Step 3 - At last, they have to enter an interest amount (per annum- here, 10% p.a) in the relevant box. For example-
Inputs |
Values |
Total Investment (i.e. Principal Amount) |
₹ 50,000 |
Tenure |
3 years |
Interest Rate |
10% |
Enter these details in respective boxes to learn about the compound interest amount. The calculator will show the following details.
Outputs |
Values |
Interest Amount |
₹ 16,550 |
Total Amount |
₹ 66,550 |
What Are the Advantages of Using Compound Interest Calculators?
Following is a list of advantages of using a compound interest calculator -
1. Ease of Use
Compound interest calculator available on the majority of websites ensures ease of use. Individuals have to put data in the relevant boxes or just adjust sliders, and the calculator will show results accordingly. Individuals can try various combinations to get an idea about the interest earned/total principal amount that will be accumulated at the end of the tenure.
2. Accuracy
Since compound interest calculators are online tools and functions on the basis of a pre-set formula, there are no chances of error in calculation.
3. Time-saving
Calculating compound interest manually can take hours if the tenure is more than 10 or 15 years. Contrarily, a compound interest calculator shows results within seconds which saves time a lot.
The benefits of using a compound interest calculator are clear to individuals. However, individuals must know about certain things that are related to compound interest and help individuals to use this tool efficiently. Read along!

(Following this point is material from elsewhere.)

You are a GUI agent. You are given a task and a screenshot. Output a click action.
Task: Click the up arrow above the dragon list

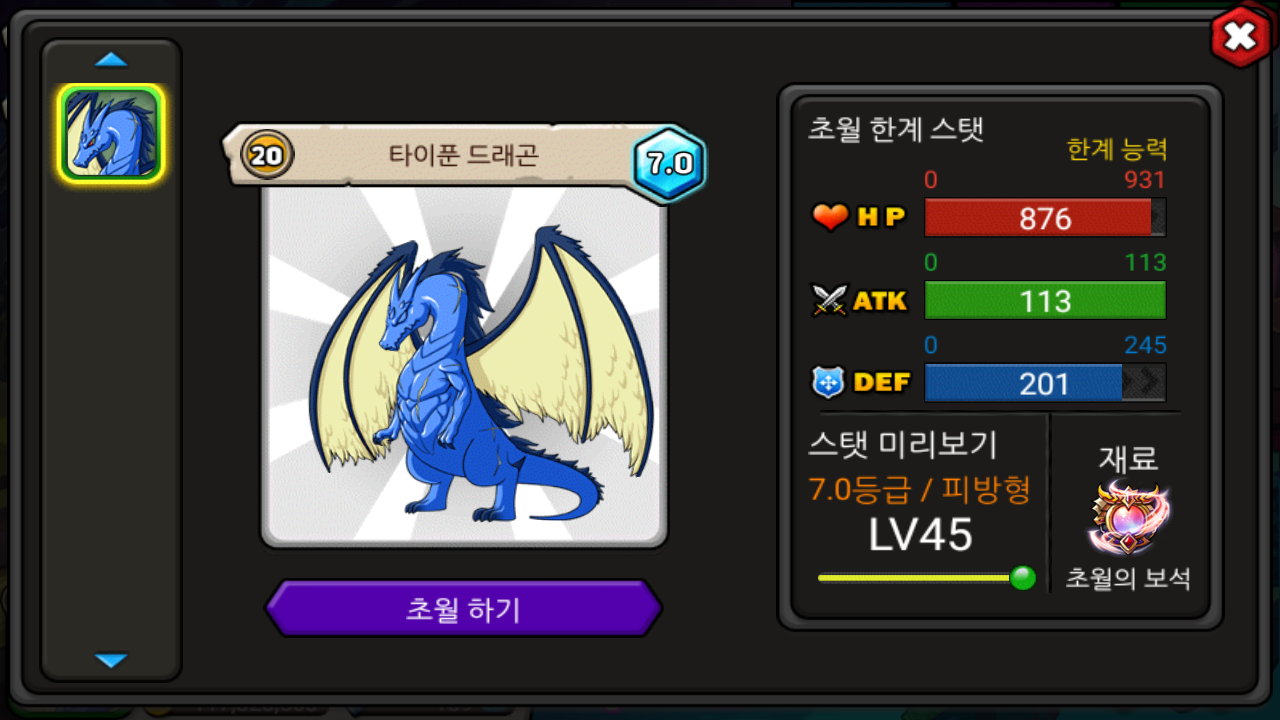click(x=111, y=60)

What Are the Components of Compound Interest?
There are four components of compound interest. These are principal, interest, compounding frequency, time horizon.
What Factors Affect Compound Interest?
Factors that affect compound interest are -
- Interest Rate: A higher interest rate will return a larger rate/amount of compounding.
- Length of Time: The time period throughout which the money will continue to stay in the account for compounding. The longer the time, the bigger the returns can be.
- Compounding Frequency: Compounding occurs on a monthly, quarterly, or annual basis. Here, compounding frequency refers to the number of times per year the accumulated interest is paid out. Compounding frequency affects interest rates as high-frequency compounding is usually available with lower rates.
At this point, we have reached the end of this piece on the compound interest calculator. Read the process and details mentioned above attentively and use this online tool without any hassle.